Retype, word for word, each line between the lines holding "Instruction: Open the integrated" and "Sort by Ingress Filtering column", inclusive, and leave the rest of the data alone.

[Collection entries]
────

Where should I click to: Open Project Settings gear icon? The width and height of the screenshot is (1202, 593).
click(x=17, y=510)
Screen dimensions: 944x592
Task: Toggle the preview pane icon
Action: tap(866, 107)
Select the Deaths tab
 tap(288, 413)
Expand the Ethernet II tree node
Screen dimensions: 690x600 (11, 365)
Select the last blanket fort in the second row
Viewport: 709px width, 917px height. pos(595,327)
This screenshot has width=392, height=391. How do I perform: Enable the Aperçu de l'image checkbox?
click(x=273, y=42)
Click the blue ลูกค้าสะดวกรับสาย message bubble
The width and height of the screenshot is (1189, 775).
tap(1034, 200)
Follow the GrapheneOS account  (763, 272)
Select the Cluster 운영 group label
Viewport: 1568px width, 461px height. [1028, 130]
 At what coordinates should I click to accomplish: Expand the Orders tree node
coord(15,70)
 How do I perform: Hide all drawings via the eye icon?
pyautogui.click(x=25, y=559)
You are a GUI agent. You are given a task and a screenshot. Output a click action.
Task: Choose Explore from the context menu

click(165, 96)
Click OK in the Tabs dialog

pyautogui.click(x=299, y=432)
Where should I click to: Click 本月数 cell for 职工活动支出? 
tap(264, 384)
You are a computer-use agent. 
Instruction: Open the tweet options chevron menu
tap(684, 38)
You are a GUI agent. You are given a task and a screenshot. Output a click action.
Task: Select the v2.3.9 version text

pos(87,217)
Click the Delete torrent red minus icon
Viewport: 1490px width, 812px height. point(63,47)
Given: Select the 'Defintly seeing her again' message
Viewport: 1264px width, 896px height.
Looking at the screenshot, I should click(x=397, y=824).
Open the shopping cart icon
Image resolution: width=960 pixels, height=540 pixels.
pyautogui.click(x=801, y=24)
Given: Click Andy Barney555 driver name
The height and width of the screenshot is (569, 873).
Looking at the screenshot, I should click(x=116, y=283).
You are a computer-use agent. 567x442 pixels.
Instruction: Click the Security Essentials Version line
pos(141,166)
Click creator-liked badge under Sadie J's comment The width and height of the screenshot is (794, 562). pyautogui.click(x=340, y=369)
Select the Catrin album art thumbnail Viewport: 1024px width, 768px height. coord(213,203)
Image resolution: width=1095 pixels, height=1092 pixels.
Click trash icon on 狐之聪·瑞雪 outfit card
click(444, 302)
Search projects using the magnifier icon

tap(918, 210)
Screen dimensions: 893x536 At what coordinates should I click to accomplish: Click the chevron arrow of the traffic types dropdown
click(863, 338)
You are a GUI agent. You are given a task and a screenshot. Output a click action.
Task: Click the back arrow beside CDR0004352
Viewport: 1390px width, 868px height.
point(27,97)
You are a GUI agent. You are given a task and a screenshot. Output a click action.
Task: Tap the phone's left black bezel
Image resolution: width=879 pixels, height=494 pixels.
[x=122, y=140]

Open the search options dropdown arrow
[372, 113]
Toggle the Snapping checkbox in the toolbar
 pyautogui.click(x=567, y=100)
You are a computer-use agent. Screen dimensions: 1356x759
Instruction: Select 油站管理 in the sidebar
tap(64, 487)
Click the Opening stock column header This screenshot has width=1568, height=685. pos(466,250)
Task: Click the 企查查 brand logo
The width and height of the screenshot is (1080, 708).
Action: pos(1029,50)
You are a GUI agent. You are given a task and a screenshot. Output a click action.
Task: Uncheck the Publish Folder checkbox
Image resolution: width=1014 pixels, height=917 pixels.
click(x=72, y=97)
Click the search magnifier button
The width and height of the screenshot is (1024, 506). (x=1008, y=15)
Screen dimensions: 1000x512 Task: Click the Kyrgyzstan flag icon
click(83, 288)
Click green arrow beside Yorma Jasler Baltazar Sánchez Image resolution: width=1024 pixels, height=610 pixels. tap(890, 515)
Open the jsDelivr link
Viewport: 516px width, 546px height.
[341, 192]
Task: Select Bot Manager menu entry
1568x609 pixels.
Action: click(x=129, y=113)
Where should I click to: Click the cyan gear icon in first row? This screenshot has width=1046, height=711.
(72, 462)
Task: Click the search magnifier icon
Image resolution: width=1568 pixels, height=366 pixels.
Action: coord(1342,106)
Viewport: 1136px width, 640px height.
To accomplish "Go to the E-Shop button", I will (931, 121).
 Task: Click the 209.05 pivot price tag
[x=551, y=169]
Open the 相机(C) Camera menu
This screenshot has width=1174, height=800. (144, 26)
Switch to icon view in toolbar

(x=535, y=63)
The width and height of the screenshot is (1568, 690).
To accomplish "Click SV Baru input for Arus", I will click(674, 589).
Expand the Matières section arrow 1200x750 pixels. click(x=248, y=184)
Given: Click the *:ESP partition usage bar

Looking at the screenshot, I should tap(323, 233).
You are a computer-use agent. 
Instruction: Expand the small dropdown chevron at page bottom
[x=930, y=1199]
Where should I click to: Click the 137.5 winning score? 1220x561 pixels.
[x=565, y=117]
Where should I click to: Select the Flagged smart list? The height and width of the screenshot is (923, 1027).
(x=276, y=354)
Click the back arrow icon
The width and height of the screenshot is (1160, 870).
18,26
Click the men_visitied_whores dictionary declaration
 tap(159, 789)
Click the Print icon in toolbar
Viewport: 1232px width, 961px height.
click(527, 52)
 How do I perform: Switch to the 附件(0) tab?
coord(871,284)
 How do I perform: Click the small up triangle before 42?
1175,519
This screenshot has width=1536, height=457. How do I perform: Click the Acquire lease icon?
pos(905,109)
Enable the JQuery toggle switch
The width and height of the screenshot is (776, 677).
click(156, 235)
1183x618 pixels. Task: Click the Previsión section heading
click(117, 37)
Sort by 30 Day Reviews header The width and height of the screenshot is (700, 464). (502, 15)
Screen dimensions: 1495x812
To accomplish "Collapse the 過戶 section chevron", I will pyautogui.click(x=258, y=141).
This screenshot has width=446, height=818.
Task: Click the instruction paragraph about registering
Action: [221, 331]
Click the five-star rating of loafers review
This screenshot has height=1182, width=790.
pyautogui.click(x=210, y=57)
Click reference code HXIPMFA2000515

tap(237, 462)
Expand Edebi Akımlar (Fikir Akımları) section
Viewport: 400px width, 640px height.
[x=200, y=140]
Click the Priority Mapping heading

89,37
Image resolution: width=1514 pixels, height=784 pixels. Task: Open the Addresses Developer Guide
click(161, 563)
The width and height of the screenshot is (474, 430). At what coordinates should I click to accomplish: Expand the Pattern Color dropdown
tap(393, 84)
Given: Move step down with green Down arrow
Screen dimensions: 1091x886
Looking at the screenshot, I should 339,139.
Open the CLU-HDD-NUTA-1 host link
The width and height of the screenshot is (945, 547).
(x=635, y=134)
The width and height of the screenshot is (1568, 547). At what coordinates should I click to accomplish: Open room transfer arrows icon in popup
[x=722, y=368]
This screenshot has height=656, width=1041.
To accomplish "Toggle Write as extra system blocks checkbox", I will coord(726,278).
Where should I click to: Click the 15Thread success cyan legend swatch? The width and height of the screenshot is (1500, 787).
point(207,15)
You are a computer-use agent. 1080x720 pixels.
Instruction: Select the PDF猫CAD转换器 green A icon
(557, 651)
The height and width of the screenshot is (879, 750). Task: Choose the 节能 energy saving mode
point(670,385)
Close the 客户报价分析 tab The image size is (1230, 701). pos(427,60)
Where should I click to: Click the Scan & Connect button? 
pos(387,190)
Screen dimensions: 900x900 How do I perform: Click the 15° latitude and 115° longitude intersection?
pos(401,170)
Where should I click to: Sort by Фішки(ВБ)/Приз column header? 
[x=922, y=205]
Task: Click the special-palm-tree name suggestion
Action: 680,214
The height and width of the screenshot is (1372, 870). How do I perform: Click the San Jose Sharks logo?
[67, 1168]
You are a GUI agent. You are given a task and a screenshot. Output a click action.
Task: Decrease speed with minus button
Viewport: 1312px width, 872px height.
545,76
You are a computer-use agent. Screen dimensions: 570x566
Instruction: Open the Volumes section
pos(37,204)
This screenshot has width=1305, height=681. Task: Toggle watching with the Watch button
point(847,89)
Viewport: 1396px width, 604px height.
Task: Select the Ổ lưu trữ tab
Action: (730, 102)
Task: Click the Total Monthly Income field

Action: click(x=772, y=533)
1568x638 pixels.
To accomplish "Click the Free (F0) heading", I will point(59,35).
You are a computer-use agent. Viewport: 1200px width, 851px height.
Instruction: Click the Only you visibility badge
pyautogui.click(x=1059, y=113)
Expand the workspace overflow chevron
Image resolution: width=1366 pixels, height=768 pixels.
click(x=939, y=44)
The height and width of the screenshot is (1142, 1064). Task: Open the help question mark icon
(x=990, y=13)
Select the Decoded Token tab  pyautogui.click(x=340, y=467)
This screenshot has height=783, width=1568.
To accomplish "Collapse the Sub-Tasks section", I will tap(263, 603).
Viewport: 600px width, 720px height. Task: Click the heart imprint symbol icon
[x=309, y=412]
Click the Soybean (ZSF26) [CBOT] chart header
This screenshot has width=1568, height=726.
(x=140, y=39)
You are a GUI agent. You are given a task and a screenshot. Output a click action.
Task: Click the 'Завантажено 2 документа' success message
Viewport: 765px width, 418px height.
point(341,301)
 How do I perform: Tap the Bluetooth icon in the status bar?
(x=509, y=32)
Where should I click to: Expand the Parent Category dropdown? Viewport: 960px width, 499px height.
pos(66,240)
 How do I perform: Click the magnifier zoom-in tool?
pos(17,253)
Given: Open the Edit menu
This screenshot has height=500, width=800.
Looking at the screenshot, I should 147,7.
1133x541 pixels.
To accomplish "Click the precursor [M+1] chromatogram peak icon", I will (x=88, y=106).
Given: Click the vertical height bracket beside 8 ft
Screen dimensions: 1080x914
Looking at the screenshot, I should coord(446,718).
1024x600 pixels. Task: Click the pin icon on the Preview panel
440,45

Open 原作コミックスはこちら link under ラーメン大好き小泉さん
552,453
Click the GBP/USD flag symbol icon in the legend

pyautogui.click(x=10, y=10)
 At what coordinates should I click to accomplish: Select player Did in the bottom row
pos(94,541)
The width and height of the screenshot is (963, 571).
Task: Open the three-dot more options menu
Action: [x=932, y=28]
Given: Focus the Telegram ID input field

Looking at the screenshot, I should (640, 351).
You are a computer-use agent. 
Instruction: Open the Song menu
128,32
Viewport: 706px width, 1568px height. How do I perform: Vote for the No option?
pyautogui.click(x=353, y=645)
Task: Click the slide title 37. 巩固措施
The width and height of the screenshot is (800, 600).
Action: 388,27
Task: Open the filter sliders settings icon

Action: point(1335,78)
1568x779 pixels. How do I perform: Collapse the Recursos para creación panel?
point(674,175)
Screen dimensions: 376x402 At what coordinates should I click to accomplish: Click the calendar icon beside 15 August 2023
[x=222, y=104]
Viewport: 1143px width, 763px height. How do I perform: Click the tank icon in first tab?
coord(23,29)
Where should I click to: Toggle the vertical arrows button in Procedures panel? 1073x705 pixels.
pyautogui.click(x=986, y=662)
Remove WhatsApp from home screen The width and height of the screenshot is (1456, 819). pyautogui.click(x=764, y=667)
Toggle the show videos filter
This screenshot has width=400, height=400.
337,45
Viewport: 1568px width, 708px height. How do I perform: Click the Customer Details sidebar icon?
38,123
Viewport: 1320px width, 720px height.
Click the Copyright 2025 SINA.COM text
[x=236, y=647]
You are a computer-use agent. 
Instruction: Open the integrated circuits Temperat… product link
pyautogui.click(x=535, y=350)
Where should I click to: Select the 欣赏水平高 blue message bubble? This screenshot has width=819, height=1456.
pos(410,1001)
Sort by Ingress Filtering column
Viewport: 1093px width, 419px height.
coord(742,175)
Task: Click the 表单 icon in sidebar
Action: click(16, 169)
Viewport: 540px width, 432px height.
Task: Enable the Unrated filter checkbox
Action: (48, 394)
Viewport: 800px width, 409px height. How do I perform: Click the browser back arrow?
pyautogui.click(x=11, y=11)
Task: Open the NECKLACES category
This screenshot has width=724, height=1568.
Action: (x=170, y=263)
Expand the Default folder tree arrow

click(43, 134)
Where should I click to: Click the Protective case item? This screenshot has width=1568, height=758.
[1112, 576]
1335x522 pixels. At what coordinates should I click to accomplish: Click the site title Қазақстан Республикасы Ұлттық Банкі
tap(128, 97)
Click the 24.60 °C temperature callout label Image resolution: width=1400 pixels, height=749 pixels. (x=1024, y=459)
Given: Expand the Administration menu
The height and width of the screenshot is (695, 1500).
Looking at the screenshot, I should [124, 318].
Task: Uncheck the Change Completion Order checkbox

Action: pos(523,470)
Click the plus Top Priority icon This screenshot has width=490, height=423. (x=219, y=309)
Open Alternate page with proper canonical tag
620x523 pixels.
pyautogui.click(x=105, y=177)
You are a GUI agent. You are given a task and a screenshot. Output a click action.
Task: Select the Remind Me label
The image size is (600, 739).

────

-- The completed task --
Instruction: Open the integrated circuits Temperat… product link
pyautogui.click(x=535, y=350)
Where should I click to: Select the 欣赏水平高 blue message bubble? This screenshot has width=819, height=1456.
pos(410,1001)
Sort by Ingress Filtering column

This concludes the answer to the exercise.